Ultimately though, I can't get that excited about this installment in the franchise. Just about everything in the film screamed copycat for it's imitation of the first three films, from the flashback scenes to Apollo Creed's (Carl Weathers) impersonation of Muhammad Ali, to the physical impossibility of each man absorbing so much punishment in the ring and still standing. I know, it's just a movie, but this one created an unnecessary low in the series. I mean really, how can you take it seriously when Paulie (Burt Young) comes out with a line like "Blast this guys teeth out!"

Reviewed by Leofwine_draca 6 / 10

The least of the Rocky series so far, but it's still fun to watch

Although it isn't as iconic or as well made as the films which preceded it, ROCKY IV is still an entertaining film in the long-running franchise, a memorable Cold War encounter that tries to do something a little different than what's come before. Essentially it's the US vs. Russia conflict reduced to two boxers at the top of their game duking it out in the ring, and it has an air of '80s cheesiness about it that the previous sequel avoided: we could have done without the talking robot stuff, and the soundtrack just isn't memorable like in the films that came before. This ROCKY sequel is more about making bucks at the box office: it's bigger, slicker, more explosive, yes, but it lacks the gritty realism that the first two films contained. Halfway through the film there's a ten minute flashback sequence to the earlier movies that's been put in there for the fans alone.

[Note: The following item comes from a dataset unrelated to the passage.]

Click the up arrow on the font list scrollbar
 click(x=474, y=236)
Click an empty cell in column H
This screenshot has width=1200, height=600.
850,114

Still, there's stuff that makes this film special anyway. Rocky's relationship with his family is as interesting as ever, and Paulie has a little more characterisation than in ROCKY III, even if he is still a background character. The character arcs are engaging, as we witness Apollo Creed come to the end of his long-running arc and Rocky himself battling fear for the first time in his life. Needless to say, the actors are fine: Stallone, Shire, Young and Weathers fit into their roles like a glove and don't let us down, and Tony Burton, Apollo's trainer, steps up to the plate with some heartening scenes that might indicate he's the new Mickey. The Russian villains are ice-cold: Brigitte Nielsen's here, just before she swapped to play the heroine in Stallone's COBRA, and Dolph Lundgren appears in his breakout turn as the robotic Russian boxer. He makes far more of an impact here than he did in his blink-and-you'll-miss-it appearance as a henchman in A VIEW TO A KILL.

Things I liked especially here were the training sequences, which swap locations to the icy Siberian wastes and feel fresh and inventive as a result, and the extended Rocky vs. Drago climax, which is one of the most exciting yet. The film as a whole has left me raring to see the next sequel.

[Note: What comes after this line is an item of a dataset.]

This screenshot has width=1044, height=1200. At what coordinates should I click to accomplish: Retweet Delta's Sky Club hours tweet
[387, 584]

Reviewed by SnoopyStyle 5 / 10

Classic 80s cheese

After beating Clubber Lang, Rocky Balboa (Sylvester Stallone) is content with the easy life. Ivan Drago (Dolph Lundgren) is the undefeated heavyweight world amateur champion from the Soviet Union. He is going into the pros and Apollo Creed (Carl Weathers) is itching to take on the challenge. Rocky advises against it but he stays by Apollo's side. Drago cold-heartedly kills Apollo in the ring when Rocky is unable to throw the towel in. Rocky climbs into the ring to avenge his friend's death and is even willing to go the Soviet Union. Also starring Brigitte Nielsen as Drago's wife. Talia Shire and Burt Young return once again.

This is high 80s cheese or low camp depending on your perspective. James Brown is performing 'Living in America'. There's even the Gorbachev double who starts the slow clap. Dolph Lundgren and Brigitte Nielsen look like superhuman specimens. Apollo's death is the only good drama in this. The rest is nothing more than formula.